> SELECTED EXTRACT
----------------------------------------
Take the joy with you!

I’ve read a few interesting articles this week; they were short, online essays. This one on why not to travel and this one on why “everything’s amazing and no one’s happy” were quite thought provoking. A week or two ago, I was perusing plane tickets to somewhere, anywhere (okay, maybe preferably Spain) and told myself to just wait, sit on my hands if I have to. I didn’t really need to go anywhere for spring break. For one, I know my brother would love a visit and I wanted to see my sister’s big show. For two, I could use that same ticket moolah and fly over to my other hogar dulce hogar for a whole summer if I could just sit tight.

Part of the reason I wanted to travel was because I was getting uncomfortable. My oral exams were coming up (which, by the grace of all things good, I passed) and winter in Chapel Hill was feeling long, cold, and stagnant. I needed ¡chispa!, sparks, movimiento, new things to see and do to distract me from something.
----------------------------------------
Word and element locating data

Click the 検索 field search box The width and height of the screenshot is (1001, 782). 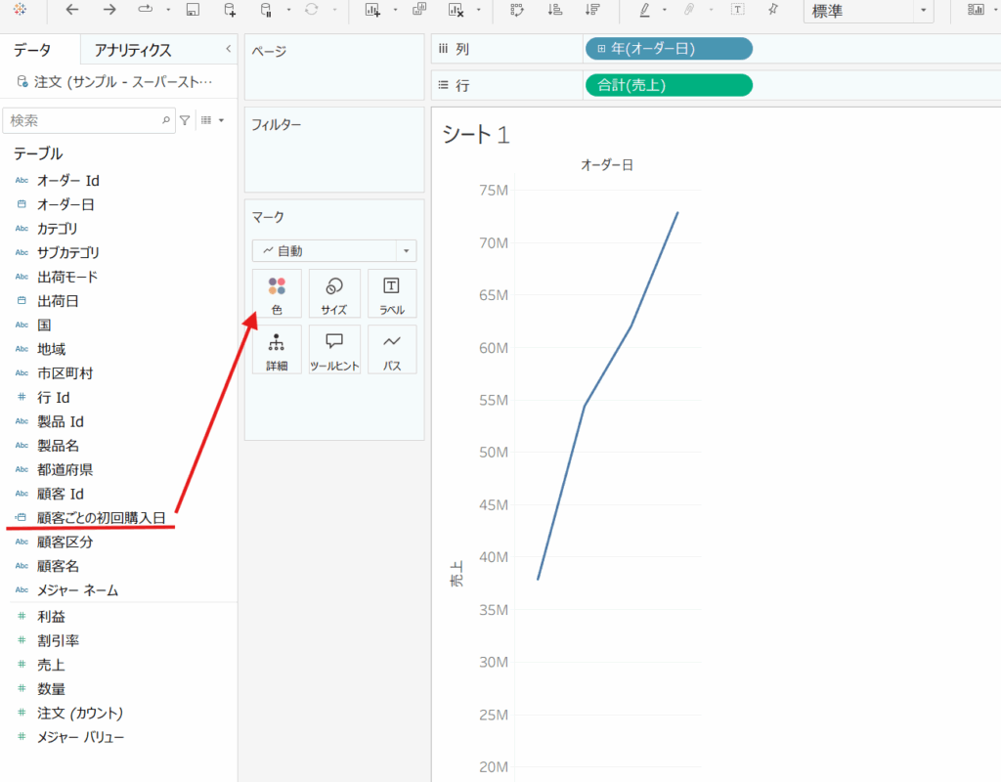83,120
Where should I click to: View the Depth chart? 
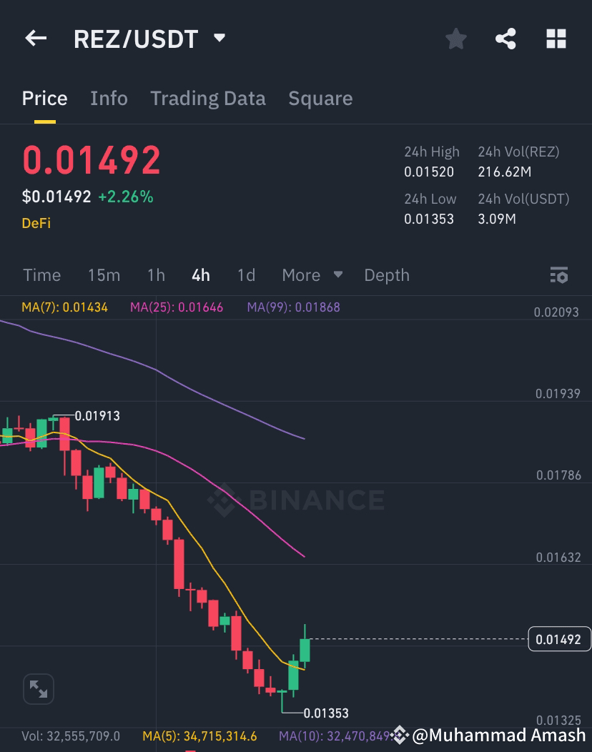click(386, 274)
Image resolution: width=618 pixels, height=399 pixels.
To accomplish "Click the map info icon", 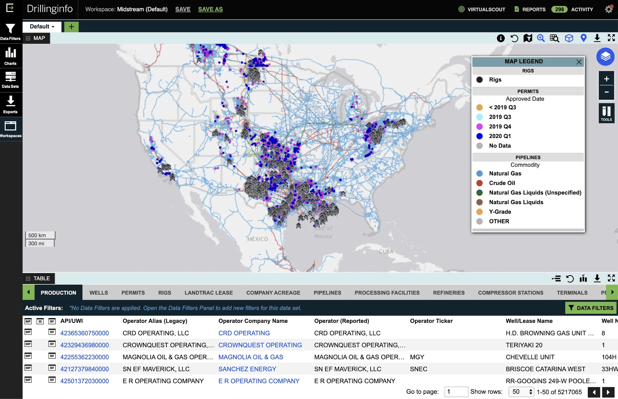I will 501,38.
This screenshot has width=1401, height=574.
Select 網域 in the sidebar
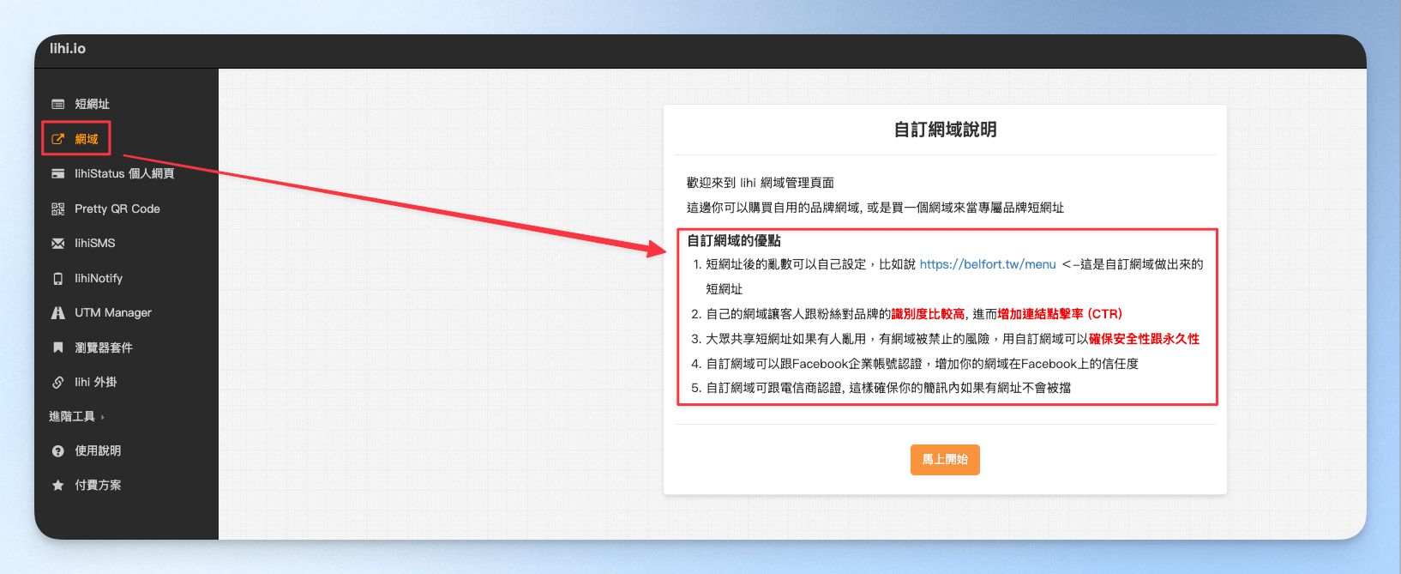pos(86,139)
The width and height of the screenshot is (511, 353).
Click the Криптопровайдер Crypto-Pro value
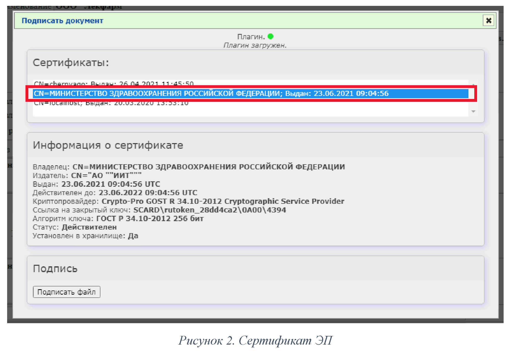pos(223,201)
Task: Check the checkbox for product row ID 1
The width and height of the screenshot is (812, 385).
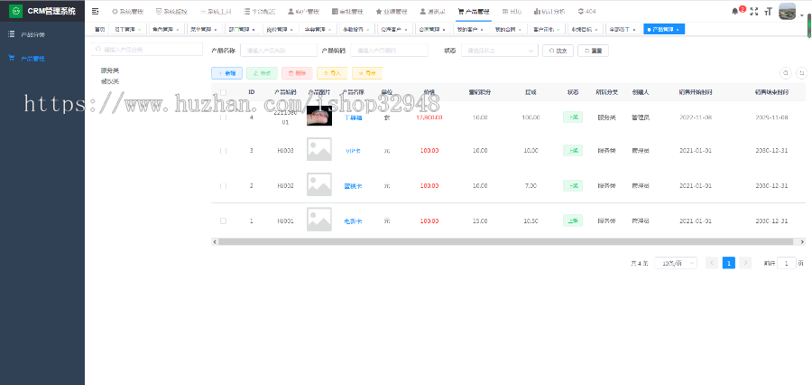Action: [x=224, y=221]
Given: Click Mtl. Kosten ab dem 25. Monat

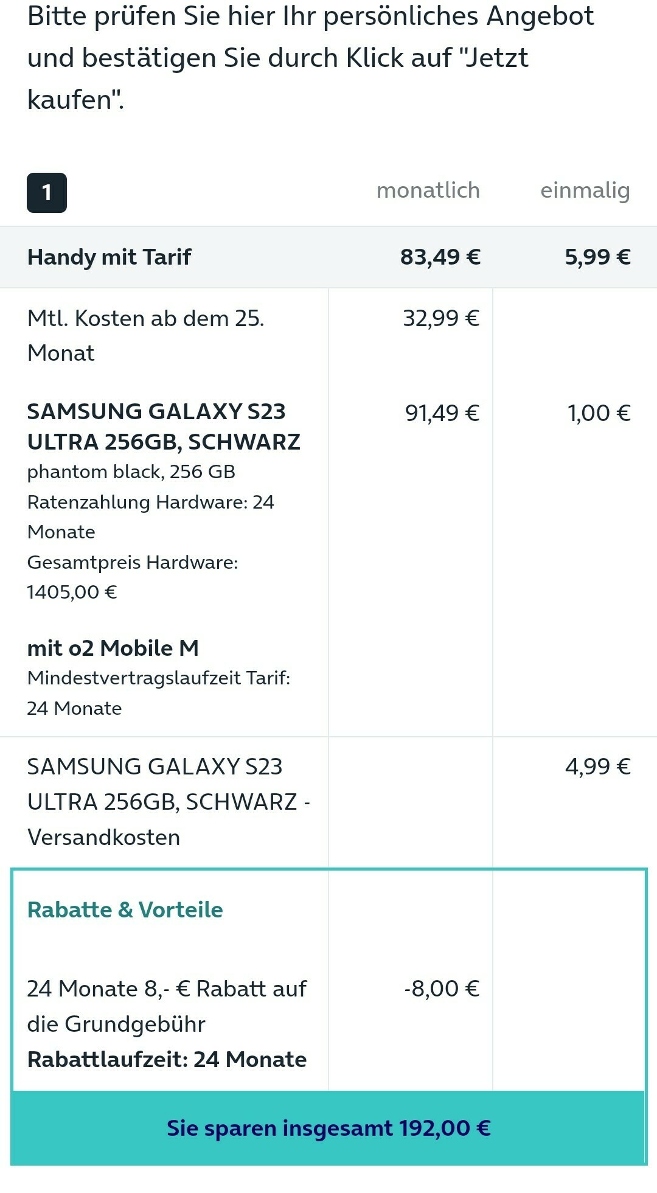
----------------------------------------
> STATED GOAL 1
Answer these questions about the post "Take the joy with you!":
(a) Which destination did the writer say would preferably be the choice when perusing plane tickets?
(b) Where was winter feeling long, cold, and stagnant?
(c) What did the writer pass?
> STATED GOAL 2
Shift every coordinate in the answers by adding 21 to each number. Do this in the stretch of the records from the line containing "Task: Check the checkbox for product row ID 1" through the end of the records, both ends included. Reproduce those lines and no others, requests included, and leave the pictures out.
The text and the records have no connection to each other.

> WRITTEN REPLY 1
(a) Spain
(b) Chapel Hill
(c) The oral exams

> WRITTEN REPLY 2
Task: Check the checkbox for product row ID 1
The width and height of the screenshot is (812, 385).
Action: [x=245, y=242]
Given: Click Mtl. Kosten ab dem 25. Monat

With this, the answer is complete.